Eg1: multiple identical keys are forbidden by YAML linters.
But they are ok if they are in different documents.
Example by @ioggstream from #42 (comment):

---
a: 1
...
---
a: 2
...

Eg2: YAML metadata followed by a markdown textual body is widely used in some blog/content management systems:

---
created: 2022-07-03
published: 2022-07-04
title: Frobnification
author: A. U. Thor
...
Frobnification was invented in prehistoric times.
It's a useful meta-process wherein...

As an information architect.
I want to be able to use multiple documents in YAML-LD.
So that I can transmit several closely related documents (graphs) together.

Some notes:

a. Theoretically speaking

  1. a YAML stream includes one or more documents
  2. a stream can be transmitted on the net or archived in a file

In python, when you parse a stream containing multiple documents
you need to use a yaml.safe_load_all instead of yaml.safe_load

b. not sure the eg2 provided above is valid yaml.

Which YAML parsers support multiple documents?

In python, when you parse a stream containing multiple documents
you need to use a yaml.safe_load_all instead of yaml.safe_load

What are useful examples of using multiple documents?

In kubernetes, multiple YAML documents are bundled together
to describe related deployment units.

Another example could be bundling in a single file different related
datasets that should be imported (e.g metadata, data)
or (ontology, dataset).

If we decide to use them in YAML-LD, how should they be represented?

As different JSON-LD documents related between them

As RDF graphs?

Aren't they always RDF graphs?

from rdflib import Graph

g = Graph()
for document in yaml.safe_load_all("docs.yamlld"):
  g.parse(document, format="application/ld+yaml")

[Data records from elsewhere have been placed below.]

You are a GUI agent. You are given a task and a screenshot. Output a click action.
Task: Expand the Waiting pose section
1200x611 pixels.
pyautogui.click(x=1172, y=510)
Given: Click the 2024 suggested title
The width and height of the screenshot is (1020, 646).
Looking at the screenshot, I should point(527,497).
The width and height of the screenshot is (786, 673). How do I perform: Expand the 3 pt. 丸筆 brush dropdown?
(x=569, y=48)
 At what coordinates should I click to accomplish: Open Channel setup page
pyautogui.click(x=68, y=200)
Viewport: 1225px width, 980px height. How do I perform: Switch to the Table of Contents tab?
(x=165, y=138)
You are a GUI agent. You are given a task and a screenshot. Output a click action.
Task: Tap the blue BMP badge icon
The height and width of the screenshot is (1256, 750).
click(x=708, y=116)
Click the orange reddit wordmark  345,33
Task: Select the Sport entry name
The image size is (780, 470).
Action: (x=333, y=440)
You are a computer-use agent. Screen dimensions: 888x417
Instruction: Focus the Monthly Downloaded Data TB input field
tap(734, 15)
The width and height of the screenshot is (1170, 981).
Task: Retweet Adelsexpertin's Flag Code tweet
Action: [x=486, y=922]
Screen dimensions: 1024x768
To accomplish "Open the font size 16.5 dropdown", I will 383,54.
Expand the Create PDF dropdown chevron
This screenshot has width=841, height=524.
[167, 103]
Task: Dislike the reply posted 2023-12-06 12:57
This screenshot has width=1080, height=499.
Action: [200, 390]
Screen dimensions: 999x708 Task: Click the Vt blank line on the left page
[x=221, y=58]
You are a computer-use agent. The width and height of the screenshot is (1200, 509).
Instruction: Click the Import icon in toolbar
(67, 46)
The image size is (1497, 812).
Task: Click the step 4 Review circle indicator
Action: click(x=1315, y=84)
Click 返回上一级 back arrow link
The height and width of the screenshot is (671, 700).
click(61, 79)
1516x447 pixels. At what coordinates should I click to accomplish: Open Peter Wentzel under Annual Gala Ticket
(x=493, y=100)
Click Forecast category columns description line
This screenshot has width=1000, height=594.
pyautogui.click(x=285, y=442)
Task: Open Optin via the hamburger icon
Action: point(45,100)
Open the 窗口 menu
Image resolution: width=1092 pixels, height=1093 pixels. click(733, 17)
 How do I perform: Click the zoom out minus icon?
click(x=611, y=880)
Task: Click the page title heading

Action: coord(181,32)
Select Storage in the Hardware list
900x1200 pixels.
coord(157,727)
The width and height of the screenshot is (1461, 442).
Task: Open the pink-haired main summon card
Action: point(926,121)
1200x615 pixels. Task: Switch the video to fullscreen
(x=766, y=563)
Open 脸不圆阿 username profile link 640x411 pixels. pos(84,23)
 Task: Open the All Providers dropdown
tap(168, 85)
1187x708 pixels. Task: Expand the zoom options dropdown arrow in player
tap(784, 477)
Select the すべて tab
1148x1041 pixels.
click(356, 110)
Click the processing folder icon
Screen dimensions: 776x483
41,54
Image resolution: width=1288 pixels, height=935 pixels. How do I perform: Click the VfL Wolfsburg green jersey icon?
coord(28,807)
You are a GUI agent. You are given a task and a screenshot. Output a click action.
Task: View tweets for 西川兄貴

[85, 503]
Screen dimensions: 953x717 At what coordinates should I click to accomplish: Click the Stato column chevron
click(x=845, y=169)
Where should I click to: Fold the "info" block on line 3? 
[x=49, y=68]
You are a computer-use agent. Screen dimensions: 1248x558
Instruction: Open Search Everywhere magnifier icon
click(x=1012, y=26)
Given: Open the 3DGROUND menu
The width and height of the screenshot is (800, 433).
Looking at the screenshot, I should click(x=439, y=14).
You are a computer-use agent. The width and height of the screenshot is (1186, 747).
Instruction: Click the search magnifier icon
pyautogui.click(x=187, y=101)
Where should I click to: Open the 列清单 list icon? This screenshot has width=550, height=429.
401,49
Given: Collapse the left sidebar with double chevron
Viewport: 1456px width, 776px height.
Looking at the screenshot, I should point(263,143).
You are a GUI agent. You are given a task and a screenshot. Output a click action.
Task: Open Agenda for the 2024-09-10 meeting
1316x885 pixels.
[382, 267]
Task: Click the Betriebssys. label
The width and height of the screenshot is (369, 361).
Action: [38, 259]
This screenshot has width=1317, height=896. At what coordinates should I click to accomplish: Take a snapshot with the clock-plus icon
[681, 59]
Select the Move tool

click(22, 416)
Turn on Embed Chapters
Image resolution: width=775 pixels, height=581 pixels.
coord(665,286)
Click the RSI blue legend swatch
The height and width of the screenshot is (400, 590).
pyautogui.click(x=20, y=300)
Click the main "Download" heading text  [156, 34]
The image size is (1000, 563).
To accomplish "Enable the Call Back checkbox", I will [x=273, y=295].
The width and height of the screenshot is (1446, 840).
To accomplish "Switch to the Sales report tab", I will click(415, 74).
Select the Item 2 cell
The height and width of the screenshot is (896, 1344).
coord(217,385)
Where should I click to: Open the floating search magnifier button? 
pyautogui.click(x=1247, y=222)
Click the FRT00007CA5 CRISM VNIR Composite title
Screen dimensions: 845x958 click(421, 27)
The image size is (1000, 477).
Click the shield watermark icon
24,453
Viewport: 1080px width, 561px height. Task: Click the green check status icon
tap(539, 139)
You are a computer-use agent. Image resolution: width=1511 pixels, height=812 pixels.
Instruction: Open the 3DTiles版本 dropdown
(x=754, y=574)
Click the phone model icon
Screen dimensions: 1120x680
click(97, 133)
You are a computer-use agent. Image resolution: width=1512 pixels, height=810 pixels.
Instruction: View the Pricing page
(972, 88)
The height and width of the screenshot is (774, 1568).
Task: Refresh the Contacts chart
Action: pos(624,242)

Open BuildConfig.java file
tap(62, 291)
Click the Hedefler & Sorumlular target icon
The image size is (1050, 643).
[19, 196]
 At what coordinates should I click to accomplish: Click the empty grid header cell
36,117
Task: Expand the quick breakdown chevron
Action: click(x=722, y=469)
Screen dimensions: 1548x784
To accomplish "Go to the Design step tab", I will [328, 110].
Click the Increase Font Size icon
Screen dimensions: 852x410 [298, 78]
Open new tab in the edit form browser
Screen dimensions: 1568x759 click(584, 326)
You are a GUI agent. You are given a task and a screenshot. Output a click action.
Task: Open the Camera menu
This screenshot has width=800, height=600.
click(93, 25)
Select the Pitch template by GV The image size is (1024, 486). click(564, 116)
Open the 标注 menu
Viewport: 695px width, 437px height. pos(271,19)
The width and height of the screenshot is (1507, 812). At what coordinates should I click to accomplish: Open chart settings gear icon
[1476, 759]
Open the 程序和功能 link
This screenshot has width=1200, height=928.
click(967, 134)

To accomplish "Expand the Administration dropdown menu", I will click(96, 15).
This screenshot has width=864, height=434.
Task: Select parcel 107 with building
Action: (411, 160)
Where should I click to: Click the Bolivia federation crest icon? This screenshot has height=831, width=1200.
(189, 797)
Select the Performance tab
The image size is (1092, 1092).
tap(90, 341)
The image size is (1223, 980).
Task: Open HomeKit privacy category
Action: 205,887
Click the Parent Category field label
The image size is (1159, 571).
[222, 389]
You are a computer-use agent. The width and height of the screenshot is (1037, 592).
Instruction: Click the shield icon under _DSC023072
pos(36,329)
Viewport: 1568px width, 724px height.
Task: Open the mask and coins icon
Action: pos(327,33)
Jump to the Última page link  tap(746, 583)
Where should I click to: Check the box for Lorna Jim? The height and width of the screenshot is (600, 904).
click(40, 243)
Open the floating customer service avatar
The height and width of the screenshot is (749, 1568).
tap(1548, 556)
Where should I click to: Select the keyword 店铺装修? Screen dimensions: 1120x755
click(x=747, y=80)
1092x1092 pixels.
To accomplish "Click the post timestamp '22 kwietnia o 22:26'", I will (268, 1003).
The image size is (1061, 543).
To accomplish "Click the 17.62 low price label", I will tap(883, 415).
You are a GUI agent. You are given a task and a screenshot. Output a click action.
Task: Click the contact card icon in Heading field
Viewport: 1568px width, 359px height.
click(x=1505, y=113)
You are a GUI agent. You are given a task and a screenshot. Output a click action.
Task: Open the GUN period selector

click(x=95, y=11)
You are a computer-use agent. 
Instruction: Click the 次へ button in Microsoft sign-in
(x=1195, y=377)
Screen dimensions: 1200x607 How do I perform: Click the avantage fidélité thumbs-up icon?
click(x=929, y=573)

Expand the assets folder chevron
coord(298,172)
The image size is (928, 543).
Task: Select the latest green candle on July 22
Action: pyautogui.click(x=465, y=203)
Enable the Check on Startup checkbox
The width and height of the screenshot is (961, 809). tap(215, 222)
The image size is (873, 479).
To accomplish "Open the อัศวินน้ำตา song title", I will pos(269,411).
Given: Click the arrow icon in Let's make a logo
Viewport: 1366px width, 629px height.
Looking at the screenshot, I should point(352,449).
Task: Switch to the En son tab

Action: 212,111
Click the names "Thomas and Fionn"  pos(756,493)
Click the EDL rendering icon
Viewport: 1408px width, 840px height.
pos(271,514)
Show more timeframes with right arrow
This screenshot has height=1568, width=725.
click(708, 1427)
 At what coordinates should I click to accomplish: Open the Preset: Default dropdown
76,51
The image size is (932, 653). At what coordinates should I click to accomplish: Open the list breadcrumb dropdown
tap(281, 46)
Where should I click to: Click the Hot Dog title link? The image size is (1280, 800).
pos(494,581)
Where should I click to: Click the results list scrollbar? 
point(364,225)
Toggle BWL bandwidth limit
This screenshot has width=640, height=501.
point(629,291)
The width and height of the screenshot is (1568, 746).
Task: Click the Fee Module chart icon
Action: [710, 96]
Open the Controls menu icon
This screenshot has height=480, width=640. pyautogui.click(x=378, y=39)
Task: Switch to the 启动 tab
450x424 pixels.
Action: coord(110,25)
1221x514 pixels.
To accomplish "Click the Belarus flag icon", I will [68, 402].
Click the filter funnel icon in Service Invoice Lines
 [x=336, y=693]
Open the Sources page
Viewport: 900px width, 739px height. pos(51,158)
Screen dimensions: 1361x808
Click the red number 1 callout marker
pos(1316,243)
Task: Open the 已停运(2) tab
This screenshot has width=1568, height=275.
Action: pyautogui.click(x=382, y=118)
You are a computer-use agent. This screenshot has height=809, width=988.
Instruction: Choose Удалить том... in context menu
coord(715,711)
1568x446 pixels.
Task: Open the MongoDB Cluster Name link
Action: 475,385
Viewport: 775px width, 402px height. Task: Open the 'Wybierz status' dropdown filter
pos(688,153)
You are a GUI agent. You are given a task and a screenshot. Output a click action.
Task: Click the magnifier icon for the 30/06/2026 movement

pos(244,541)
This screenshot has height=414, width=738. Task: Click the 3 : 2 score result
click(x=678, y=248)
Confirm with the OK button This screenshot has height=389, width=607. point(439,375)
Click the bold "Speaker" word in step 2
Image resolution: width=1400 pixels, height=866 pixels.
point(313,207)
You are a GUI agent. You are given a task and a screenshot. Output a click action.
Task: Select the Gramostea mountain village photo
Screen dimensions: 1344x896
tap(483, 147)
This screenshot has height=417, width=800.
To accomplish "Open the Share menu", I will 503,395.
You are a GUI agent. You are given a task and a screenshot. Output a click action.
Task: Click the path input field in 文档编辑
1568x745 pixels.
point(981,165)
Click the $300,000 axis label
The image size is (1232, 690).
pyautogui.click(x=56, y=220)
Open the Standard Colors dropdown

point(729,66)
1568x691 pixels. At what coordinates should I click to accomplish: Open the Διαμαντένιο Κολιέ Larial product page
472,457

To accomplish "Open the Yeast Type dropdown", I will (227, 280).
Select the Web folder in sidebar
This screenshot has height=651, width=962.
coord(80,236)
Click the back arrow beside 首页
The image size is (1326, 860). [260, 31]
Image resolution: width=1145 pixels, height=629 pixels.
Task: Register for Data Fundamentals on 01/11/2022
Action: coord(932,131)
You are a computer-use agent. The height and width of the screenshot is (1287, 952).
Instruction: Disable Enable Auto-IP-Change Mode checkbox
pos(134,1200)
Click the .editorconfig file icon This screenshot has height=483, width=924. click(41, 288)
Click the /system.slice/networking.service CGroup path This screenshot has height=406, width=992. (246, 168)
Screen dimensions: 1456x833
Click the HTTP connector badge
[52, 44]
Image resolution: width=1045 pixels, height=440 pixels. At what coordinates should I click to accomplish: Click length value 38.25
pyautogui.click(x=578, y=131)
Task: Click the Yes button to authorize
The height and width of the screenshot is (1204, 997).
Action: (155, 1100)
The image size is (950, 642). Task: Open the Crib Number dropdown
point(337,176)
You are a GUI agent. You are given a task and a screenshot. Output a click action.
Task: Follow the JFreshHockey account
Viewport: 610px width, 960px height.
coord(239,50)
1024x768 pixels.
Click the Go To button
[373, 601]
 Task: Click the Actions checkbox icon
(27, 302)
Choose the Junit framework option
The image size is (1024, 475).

Below I formulate a positive use case, but I'm not quite certain we want this because of its complexity

I see it more as a bundling method. The complexity lies inside each document.

WDYT?

@ioggstream

not sure the eg2 provided above is valid yaml

Does it look better now?

As different JSON-LD documents related between them

But how can we relate documents?

  • JSON and YAML have no idea of "URL" or "document at URL" and setting "base"
  • JSON-LD has @base but it sets the base for terms inside the doc, not "the semantic URL" of the doc itself

Aren't they always RDF graphs?

I agree they should be graphs. Then we need:

  • some way to denote or auto-generate graph IDs for each of the multiple docs (eg #1, #2...)
  • to figure out how it relates to @graph: by default they all go to the default graph (triples not quads)

Eg this

{"@context": {"@base": "http://example.org", "@vocab":"http://example.org/",
              "spouse":{"@type":"@id"},"statedIn":{"@type":"@id"}},
 "@id": "#bart", "spouse": "#marge", "statedIn": ""}

results in these triples (not quads)

<http://example.org#bart> <http://example.org/spouse> <http://example.org#marge> .
<http://example.org#bart> <http://example.org/statedIn> <http://example.org> .

My two cents about eg2. This form of writing is often known as front matter, originally proposed by Jekyll. Syntax:

---
title: My Cat
tags:
    - article
    - pets
---

My cat is the most handsome cat in the whole world.

A few examples of software that supports YAML front matter for Markdown documents:

I am using this format to source YAML-LD from the front matter.

However, this is not valid YAML and thus I do not believe it applies to the question at hand. Does it?

JSON-LD-API has some options and descriptions for processing multiple script elements within an HTML document using extractAllScripts, that would seem relevant.

@anatoly-scherbakov
This is also used by pandoc.

I thought the second doc consists of one long string? But that would require some quoting or escaping, else colons and dashes at BOL will throw it off.
Agreed, strike eg2

@VladimirAlexiev @gkellogg this will be mainly addressed in ietf-wg-httpapi/mediatypes#55

Thanks for this issue: without this the YAML media type would have missed this piece.

@anatoly-scherbakov wrt the document in the example is valid like @VladimirAlexiev said.

s=("""---
title: My Cat
tags:
    - article
    - pets
---

My cat is the most handsome cat in the whole world.
""")
for d in yaml.safe_load_all(s):
  print(d)